Pour illustrer leurs propos, Dufour et Steane reprennent l’exemple de la compagnie Steinberg Inc., une importante chaîne de distribution alimentaire du Québec, présenté dans l’étude longitudinale historique réalisée par Mintzberg et Waters (1990 : 297). En effet, après une période initiale de formation qui dura treize ans (entre 1917 et 1930), les membres de la famille Steinberg, et en particulier Sam Steinberg, le deuxième des aînés et héritiers des valeurs (qualité, honnêteté, dévouement, service personnalisé) de leur mère responsable du succès initial de l’entreprise, s’engagea dans une période d’exploitation et de rénovation de la stratégie qui dura onze ans, soit jusqu’en 1941 :

Au cours de cette période d’un peu plus de dix ans, la compagnie se déplaça lentement vers un nouvel ensemble de stratégies, une nouvelle gestalt qui mettait l’emphase sur les éléments dominants du libre-service. Ces stratégies semblent délibérées et toutefois pas autant planifiée qu’opportunistes. En d’autres termes, elles étaient intentionnelles, mais non dans le temps et dans la forme. L’approche avant tout, était entrepreneuriale centrée sur la vision d’un homme qui de son propre dire prenait toutes les décisions tout le temps. Toutefois paradoxalement, tout ceci était stimulé par une crise importante, même si celle-ci était simplement le fruit de la croissance même de l’entreprise. Le besoin de bien servir les besoins des familles devient une force qui allait bien au-delà; un des éléments du succès antérieur de la compagnie − le service personnalisé − devient l’une des premières victimes de cette rénovation majeure; et l’environnement plus hostile était devenu plus réceptif à ces innovations.

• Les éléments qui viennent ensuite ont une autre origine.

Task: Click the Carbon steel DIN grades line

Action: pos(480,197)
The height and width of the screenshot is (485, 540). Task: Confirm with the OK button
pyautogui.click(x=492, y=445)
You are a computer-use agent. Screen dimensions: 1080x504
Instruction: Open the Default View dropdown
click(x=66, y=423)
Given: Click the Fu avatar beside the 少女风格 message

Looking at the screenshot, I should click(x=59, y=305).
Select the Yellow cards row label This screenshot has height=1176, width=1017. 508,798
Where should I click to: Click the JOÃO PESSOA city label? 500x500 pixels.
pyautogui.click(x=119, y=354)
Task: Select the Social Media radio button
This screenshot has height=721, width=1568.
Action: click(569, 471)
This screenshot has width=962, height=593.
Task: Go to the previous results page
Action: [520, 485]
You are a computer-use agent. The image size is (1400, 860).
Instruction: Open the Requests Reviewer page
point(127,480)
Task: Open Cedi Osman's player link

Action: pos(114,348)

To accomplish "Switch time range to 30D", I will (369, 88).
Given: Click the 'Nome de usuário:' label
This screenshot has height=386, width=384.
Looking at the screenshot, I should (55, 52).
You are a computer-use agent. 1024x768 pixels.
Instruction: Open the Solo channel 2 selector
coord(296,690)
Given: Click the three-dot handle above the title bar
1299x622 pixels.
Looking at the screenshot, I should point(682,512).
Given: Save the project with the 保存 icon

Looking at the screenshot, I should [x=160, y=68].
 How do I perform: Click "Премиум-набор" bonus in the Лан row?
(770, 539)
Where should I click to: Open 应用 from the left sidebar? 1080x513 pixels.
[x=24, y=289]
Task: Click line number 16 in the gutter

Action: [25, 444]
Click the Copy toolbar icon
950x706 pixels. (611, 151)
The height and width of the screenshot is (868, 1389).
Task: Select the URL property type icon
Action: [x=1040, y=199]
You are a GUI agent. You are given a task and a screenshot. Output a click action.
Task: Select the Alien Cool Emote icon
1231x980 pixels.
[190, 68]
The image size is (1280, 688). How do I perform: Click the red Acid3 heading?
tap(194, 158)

À ce stade de son évolution dans le cycle de vie de la pensée stratégique, l’entreprise familiale demeurait encore fondamentalement entrepreneuriale. Aussi, tout comme dans la phase précédente, l’ordre normatif prescriptif des

questions traditionnelles de la formulation de la stratégie n’est toujours pas respecté. La première question n’est pas de savoir « où sommes-nous maintenant », mais bien sommes-nous généralement satisfaits de notre performance, de la façon dont nous nous en sortons au sein de cett e industrie. Comme le soulignent Mintzberg et Waters (1990 : 297) en parlant de Steinberg Inc. :

Ce changement majeur (libre-service) n’était pas une remise en question fondamentale du type « dans quel domaine d’affaires sommes-nous? ». La compagnie connaissait très bien son domaine d’affaires, en fait c’était là une des sources de sa force. C’était plutôt une quête de réponse à la question « comment allons-nous au sein de cette industrie en particulier? ».

La deuxième question − comment allons-nous nous y rendre? − trouve cette fois sa réponse dans la mise à profit des ressources et des compétences distinctives dans le processus d’innovation du paradigme de l’entreprise , c'est- à-dire de la façon dont l’entreprise se représente le monde et se définit elle- même. Enfin, la réponse à la question « où sommes-nous actuellement? », qui occupe encore une fois la dernière plutôt que la première place dans la séquence de questionnement, s’exprime alors en termes de l’écart entre la performance générale souhaitée et la performance actuelle de l’entreprise.